— Passagem selecionada —
▼▼▼

O discurso dos governantes do partido Frelimo, e outros apaniguados, de que a EMATUM poderia pagar a dívida de 850 milhões de dólares norte-americanos - que contraiu secretamente em 2013 com Garantias do Estado que violam a Constituição -, e até poderia gerar lucro, é todos os dias desmentido pela realidade dos barcos ancorados no porto de Maputo e a enferrujarem sem se fazerem à faina.
Enfim o Executivo de Nyusi, que assumiu como de todos os moçambicanos a dívida dessa empresa, reconheceu no Plano Económico e Social que a EMATUM não tem capacidade para pescar atum, a sua razão de existência. É que no plano da produção pesqueira para 2017 estão previstos ser pescadas 900 toneladas de atum, pela frota nacional, e mais 5.100 toneladas, pelas embarcações estrangeiras que operam no Canal de Moçambique.
“A captura do Atum no subsector comercial estimada em 900 tons é justificada pela entrada de 6 embarcações da operadora Pesca Moz, no Porto Base na cidade da Beira”, pode-se ler no PES para 2017 que refere ainda que, “na pesca artesanal, projecta-se uma produção de cerca de 2.700 tons de Atum com maior concentração da produção na província de Nampula”.
Agostinho Mondlane, o ministro do Mar, Águas Interiores e Pescas, que num passado recente afirmou que “a EMATUM está a começar e nós temos a esperança de que a empresa vai singrar”, questionado pelo @Verdade no Parlamento, sobre a não referência da produção da Empresa Moçambicana de Atum no documento que serve de guião para as actividade do Governo no próximo ano, disse apenas “essa conversa tem que ter com a própria empresa”.
Recorde-se que uma análise do @Verdade ao plano de viabilidade que a empresa apresentou ao banco Credit Suisse para a contração do empréstimo mostra que os 24 barcos de pesca nunca conseguiriam geram os 850 milhões de dólares da dívida que entretanto foi assumida pelo Governo de Filipe Nyusi como de todos os moçambicanos e legalizada, com a cumplicidade da bancada parlamentar do partido Frelimo.
A EMATUM está tecnicamente falida e não conseguindo sequer honrar os compromissos com os seus trabalhadores que recentemente realizaram um greve.
Orçamento para hipotecar ainda mais o futuro de Moçambique
Orçamento do Estado 2017Entretanto o Governo de Nyusi, que está a braços com uma Dívida Pública que este ano vai atingir 130% do Produto Interno Bruto, e assumiu recentemente que não tem capacidade para pagar antes de 2021 os mais de 2 biliões de dívidas que a EMATUM, a Proindicus e a Mozambique Asset Management contraíram secretamente com Garantias do Estado que violam a Constituição, pretende a emitir garantias e avales estimados em 550 milhões de dólares norte-americanos durante o próximo ano.

▲▲▲

— Problemas e tarefas —
A - De acordo com o texto sobre a EMATUM, quantas toneladas de atum a frota nacional deverá pescar em 2017?
B - Resuma o texto sobre a EMATUM em duas frases.
C - Dê seguimento ao texto sobre a EMATUM a partir do ponto em que termina.

— Extrato de dados —

▼▼▼

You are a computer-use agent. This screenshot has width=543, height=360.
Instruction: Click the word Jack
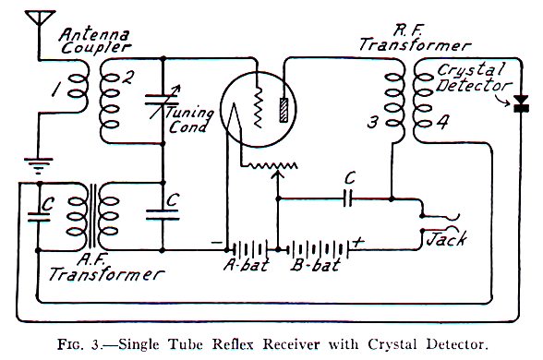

▲▲▲

— Resultados das tarefas —
A - A frota nacional deverá pescar 900 toneladas de atum em 2017.

B - O Governo de Nyusi assumiu como de todos os moçambicanos a dívida de 850 milhões de dólares da EMATUM e reconheceu no Plano Económico e Social que a empresa não tem capacidade para pescar atum, enquanto os seus barcos enferrujam ancorados no porto de Maputo. A EMATUM está tecnicamente falida e nem consegue honrar os compromissos com os seus trabalhadores, e o Governo, com uma dívida pública que atingirá 130% do PIB, pretende ainda emitir garantias e avales estimados em 550 milhões de dólares no próximo ano.

C -
“O país está abraços com uma dívida medonha, impagável e criminosa, avaliada em mais de dez biliões de dólares com taxas de amortização fixada em mais de 25%, as mais altas do mundo, decorrente, como todos sabemos, da emissão de avales e garantias irresponsáveis. Mas hoje, o governo insiste e pede que autorizemos a emissão de mais avales e garantias, não é isso brincar com o povo? Mas exige o governo sem papas na língua e quer que esta assembleia aprove: É autorizado o Governo a emitir garantias e avales, no montante máximo de 40.600.000,00MT, confiram artigo 10, pg. 11. Da Lei do orçamento para 2017” questionou o deputado Silvério Ronguane do Movimento Democrático de Moçambique.
Ronguane interrogou ainda ao Governo sobre os motivos que o levam a pretender contrair mais dívida não conssecional e comercial, “O que querem com isso? Hipotecar o país? Penhorar os seus recursos? É assim que pagais o povo que vos sustenta?”.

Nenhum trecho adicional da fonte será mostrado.